§ **Assignment**
Reproduce the records word for word, from the first line to the line containing "You are a computer-use agent. Image".

--- Provided entries Enclosed Below ---

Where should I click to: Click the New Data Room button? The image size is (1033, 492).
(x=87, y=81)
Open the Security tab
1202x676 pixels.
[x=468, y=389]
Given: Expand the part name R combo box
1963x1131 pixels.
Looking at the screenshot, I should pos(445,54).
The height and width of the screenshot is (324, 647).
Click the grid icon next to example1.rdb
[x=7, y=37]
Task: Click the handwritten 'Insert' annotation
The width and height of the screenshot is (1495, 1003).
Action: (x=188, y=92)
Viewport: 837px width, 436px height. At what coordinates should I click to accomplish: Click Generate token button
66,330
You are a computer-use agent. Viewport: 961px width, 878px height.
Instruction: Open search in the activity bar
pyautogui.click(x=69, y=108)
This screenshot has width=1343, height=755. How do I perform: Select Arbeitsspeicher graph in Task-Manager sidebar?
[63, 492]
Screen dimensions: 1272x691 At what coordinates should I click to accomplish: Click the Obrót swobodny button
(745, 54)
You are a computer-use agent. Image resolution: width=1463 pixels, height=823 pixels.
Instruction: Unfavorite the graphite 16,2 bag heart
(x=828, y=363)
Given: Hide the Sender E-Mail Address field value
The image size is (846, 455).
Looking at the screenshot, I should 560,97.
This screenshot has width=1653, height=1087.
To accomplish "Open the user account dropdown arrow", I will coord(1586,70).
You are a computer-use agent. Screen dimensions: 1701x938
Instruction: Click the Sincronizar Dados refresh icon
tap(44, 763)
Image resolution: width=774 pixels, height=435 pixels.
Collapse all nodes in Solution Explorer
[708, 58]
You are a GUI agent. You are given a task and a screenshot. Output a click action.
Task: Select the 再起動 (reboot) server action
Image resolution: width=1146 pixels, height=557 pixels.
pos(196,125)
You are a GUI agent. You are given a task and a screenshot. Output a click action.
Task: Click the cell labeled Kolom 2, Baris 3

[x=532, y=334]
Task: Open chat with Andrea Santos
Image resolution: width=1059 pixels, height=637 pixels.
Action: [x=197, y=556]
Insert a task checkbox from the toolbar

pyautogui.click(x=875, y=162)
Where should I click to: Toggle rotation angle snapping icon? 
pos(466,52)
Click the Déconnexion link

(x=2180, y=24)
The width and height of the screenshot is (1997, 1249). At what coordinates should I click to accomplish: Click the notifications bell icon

--- End of Enclosed Provided entries ---

§ **Solved problem**
Where should I click to: Click the New Data Room button? The image size is (1033, 492).
(x=87, y=81)
Open the Security tab
1202x676 pixels.
[x=468, y=389]
Given: Expand the part name R combo box
1963x1131 pixels.
Looking at the screenshot, I should pos(445,54).
The height and width of the screenshot is (324, 647).
Click the grid icon next to example1.rdb
[x=7, y=37]
Task: Click the handwritten 'Insert' annotation
The width and height of the screenshot is (1495, 1003).
Action: (x=188, y=92)
Viewport: 837px width, 436px height. At what coordinates should I click to accomplish: Click Generate token button
66,330
You are a computer-use agent. Viewport: 961px width, 878px height.
Instruction: Open search in the activity bar
pyautogui.click(x=69, y=108)
This screenshot has width=1343, height=755. How do I perform: Select Arbeitsspeicher graph in Task-Manager sidebar?
[63, 492]
Screen dimensions: 1272x691 At what coordinates should I click to accomplish: Click the Obrót swobodny button
(745, 54)
You are a computer-use agent. Image resolution: width=1463 pixels, height=823 pixels.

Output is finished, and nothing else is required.